A GoldenPath carries the ideal tool names in order plus three policy flags:

use mcptest_core::eval::{score_golden_path, GoldenPath};

let golden = GoldenPath {
    calls: vec!["search".into(), "open".into(), "summarize".into()],
    allow_extra_steps: false,    // penalize calls beyond the path length
    penalize_backtracking: true, // penalize returning to an earlier tool
    penalize_repeated_tools: true, // penalize consecutive duplicate calls
};
let score = score_golden_path(&calls, &golden);
assert!(score.passed); // true only when penalty == 1.0

score_golden_path reads only each recorded call's name and returns a PathScore { passed, extra_steps, backtracks, repeated_tools, penalty }:

extra_steps: recorded calls beyond the golden path length, actual.len().saturating_sub(golden.calls.len()).
backtracks: a call to a tool used earlier that is not the immediately preceding tool. The trajectory moved on to a different tool and then came back. Each such return counts once.
repeated_tools: a call whose tool name equals the immediately preceding call's name (a consecutive duplicate). Consecutive repeats are counted here, not as backtracks.

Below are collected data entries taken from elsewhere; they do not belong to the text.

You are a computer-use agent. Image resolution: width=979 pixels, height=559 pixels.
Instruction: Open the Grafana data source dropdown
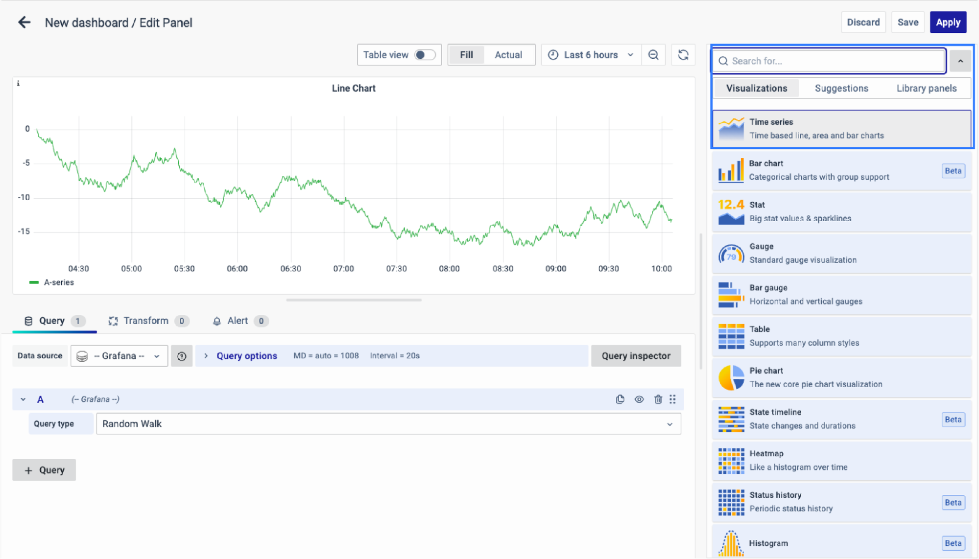pyautogui.click(x=119, y=356)
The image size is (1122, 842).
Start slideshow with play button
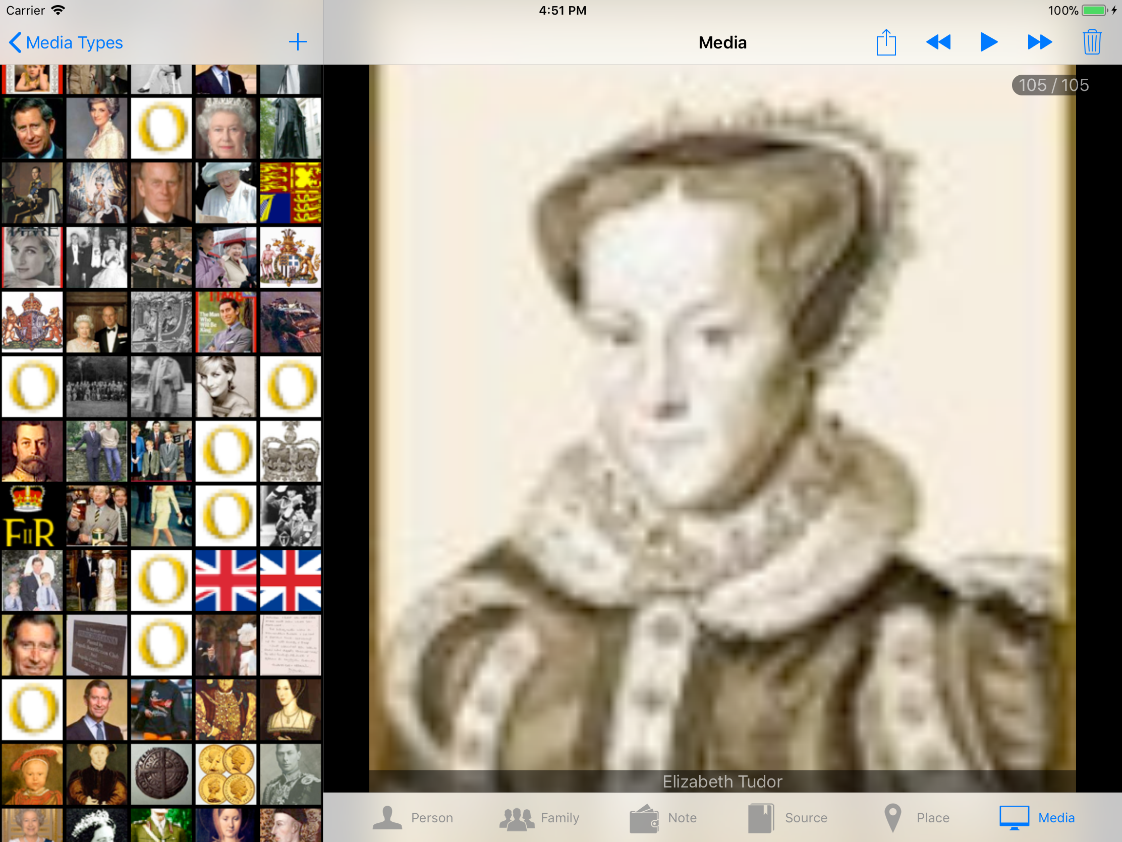click(988, 42)
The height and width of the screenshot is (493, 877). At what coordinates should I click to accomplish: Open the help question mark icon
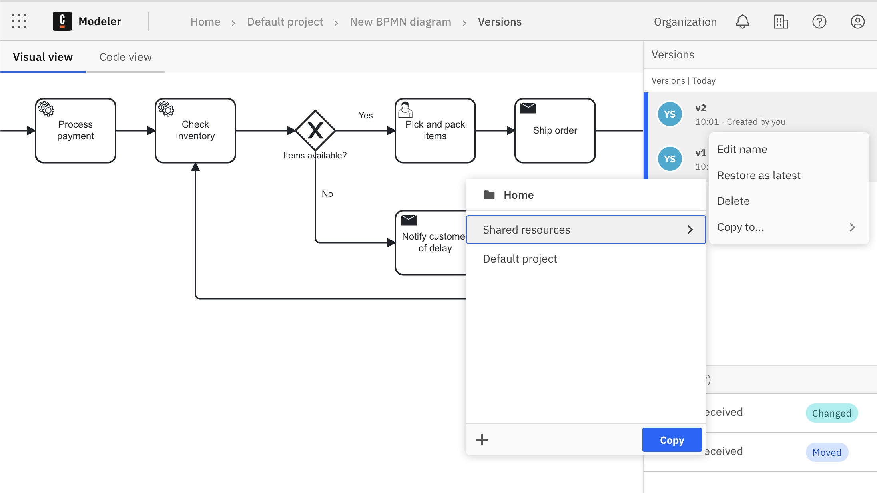coord(819,22)
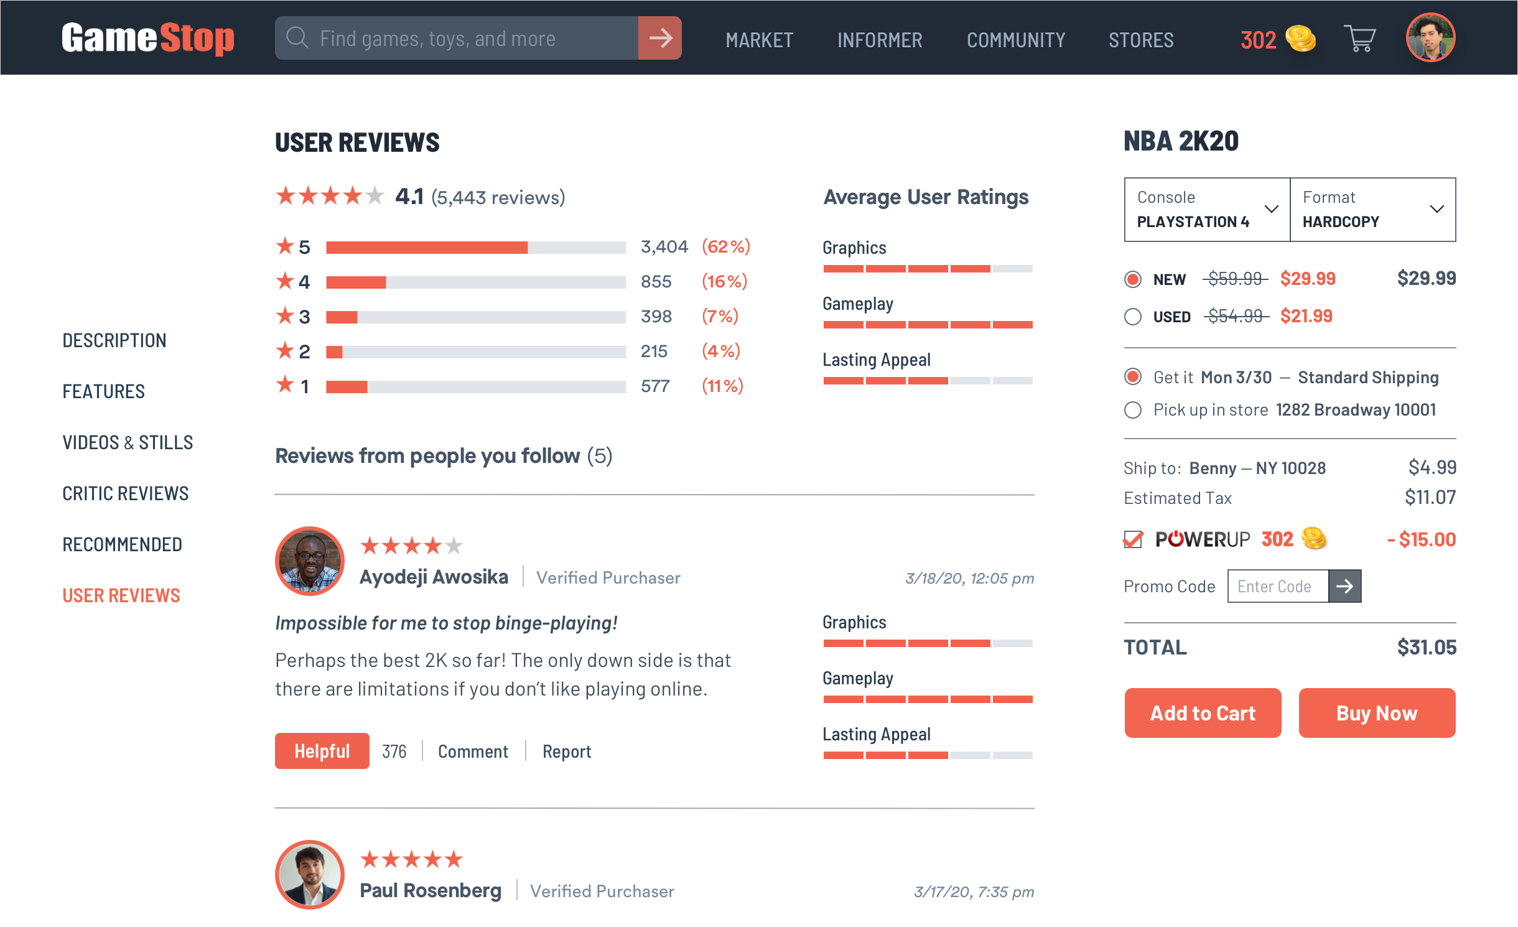
Task: Click the shopping cart icon
Action: click(x=1360, y=39)
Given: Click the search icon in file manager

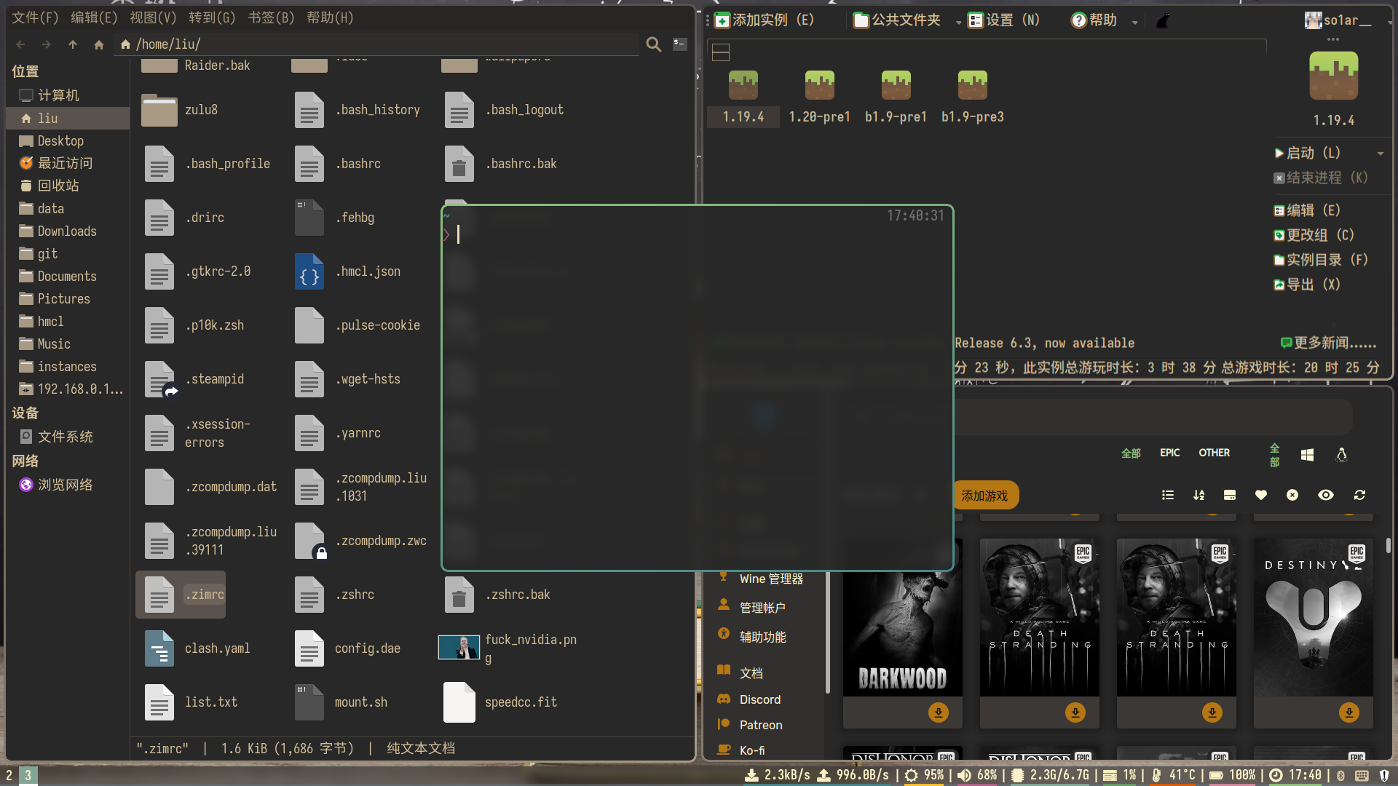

All three counts are always reported, even for a dimension whose penalty is switched off, so a reporter can show the full picture. Only the enabled dimensions move the penalty.

The penalty formula

Let w be the sum of the enabled waste counts (extra_steps only when allow_extra_steps is false, backtracks only when penalize_backtracking, repeated_tools only when penalize_repeated_tools). Then

penalty = 1.0 / (1.0 + 0.5 * w)

The result is 1.0 exactly when w == 0 and decreases monotonically toward 0.0 as waste grows, so it always lands in (0.0, 1.0] with 1.0 meaning no penalty. passed is w == 0. Because the penalty is monotone in w, a backtracking trace always scores below an otherwise-identical clean trace, and turning a penalty flag off both removes that dimension from w and keeps its raw count visible for reporting.

GoldenPath::new(names) is the strictest policy: every penalty enabled and no tolerance for extra steps.

Current limitation: library only

This release ships the validator as a pure mcptest-core function and its types. There is no YAML matcher surface yet: you cannot write an expected trace in a .yml suite and have mcptest run enforce it. Wiring an expected_trace: block through the suite parser and the executor is a follow-up ticket. For now, the validator is reachable from Rust callers and the SDK hosts that embed mcptest-core.